[Stored records]

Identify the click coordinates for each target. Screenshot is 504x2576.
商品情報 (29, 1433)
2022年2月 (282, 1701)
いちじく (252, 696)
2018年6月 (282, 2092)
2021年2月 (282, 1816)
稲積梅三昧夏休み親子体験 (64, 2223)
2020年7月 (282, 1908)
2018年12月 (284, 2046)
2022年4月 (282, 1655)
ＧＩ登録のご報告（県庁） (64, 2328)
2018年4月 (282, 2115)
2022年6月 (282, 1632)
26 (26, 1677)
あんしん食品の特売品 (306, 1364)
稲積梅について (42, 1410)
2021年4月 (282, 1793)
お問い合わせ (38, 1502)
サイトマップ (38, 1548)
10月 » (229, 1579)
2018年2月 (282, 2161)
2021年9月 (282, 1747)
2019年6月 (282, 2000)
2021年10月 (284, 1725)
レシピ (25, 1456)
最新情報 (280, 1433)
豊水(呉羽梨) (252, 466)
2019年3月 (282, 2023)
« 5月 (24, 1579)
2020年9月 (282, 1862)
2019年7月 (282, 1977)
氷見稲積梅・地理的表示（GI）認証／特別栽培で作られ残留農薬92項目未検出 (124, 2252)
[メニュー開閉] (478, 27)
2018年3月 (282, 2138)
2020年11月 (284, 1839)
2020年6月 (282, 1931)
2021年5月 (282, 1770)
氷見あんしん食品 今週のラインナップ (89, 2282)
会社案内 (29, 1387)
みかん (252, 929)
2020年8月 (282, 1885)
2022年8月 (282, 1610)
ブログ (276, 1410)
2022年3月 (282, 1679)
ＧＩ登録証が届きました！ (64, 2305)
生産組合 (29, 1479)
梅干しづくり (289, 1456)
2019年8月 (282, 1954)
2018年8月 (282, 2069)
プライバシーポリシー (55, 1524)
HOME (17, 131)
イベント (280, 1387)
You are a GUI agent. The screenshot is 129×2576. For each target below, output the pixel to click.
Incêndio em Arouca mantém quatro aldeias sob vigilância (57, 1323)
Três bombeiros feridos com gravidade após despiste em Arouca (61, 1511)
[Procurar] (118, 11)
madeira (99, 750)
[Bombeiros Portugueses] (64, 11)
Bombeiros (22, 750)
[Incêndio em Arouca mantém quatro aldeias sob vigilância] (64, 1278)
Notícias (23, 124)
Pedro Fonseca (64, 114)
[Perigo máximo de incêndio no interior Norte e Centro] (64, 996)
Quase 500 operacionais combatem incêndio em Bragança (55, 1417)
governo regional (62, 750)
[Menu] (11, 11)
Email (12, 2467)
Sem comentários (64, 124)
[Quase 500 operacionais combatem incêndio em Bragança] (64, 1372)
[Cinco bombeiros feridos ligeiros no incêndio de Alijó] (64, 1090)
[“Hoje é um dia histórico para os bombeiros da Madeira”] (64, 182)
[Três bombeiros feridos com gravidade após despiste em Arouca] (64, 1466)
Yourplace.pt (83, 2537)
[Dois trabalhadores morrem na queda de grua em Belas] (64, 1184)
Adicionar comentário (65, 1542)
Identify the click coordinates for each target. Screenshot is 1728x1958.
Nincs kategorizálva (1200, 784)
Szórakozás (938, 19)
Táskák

■ **Problem**:
Repeat, exactly as they stand above, the lines from the line with "いちじく (252, 696)" to the line with "2022年8月 (282, 1610)", both lines included.

■ **Output for this exercise**:
いちじく (252, 696)
2018年6月 (282, 2092)
2021年2月 (282, 1816)
稲積梅三昧夏休み親子体験 (64, 2223)
2020年7月 (282, 1908)
2018年12月 (284, 2046)
2022年4月 (282, 1655)
ＧＩ登録のご報告（県庁） (64, 2328)
2018年4月 (282, 2115)
2022年6月 (282, 1632)
26 (26, 1677)
あんしん食品の特売品 (306, 1364)
稲積梅について (42, 1410)
2021年4月 (282, 1793)
お問い合わせ (38, 1502)
サイトマップ (38, 1548)
10月 » (229, 1579)
2018年2月 (282, 2161)
2021年9月 (282, 1747)
2019年6月 (282, 2000)
2021年10月 (284, 1725)
レシピ (25, 1456)
最新情報 (280, 1433)
豊水(呉羽梨) (252, 466)
2019年3月 (282, 2023)
« 5月 (24, 1579)
2020年9月 (282, 1862)
2019年7月 (282, 1977)
氷見稲積梅・地理的表示（GI）認証／特別栽培で作られ残留農薬92項目未検出 (124, 2252)
[メニュー開閉] (478, 27)
2018年3月 (282, 2138)
2020年11月 (284, 1839)
2020年6月 (282, 1931)
2021年5月 (282, 1770)
氷見あんしん食品 今週のラインナップ (89, 2282)
会社案内 (29, 1387)
みかん (252, 929)
2020年8月 (282, 1885)
2022年8月 (282, 1610)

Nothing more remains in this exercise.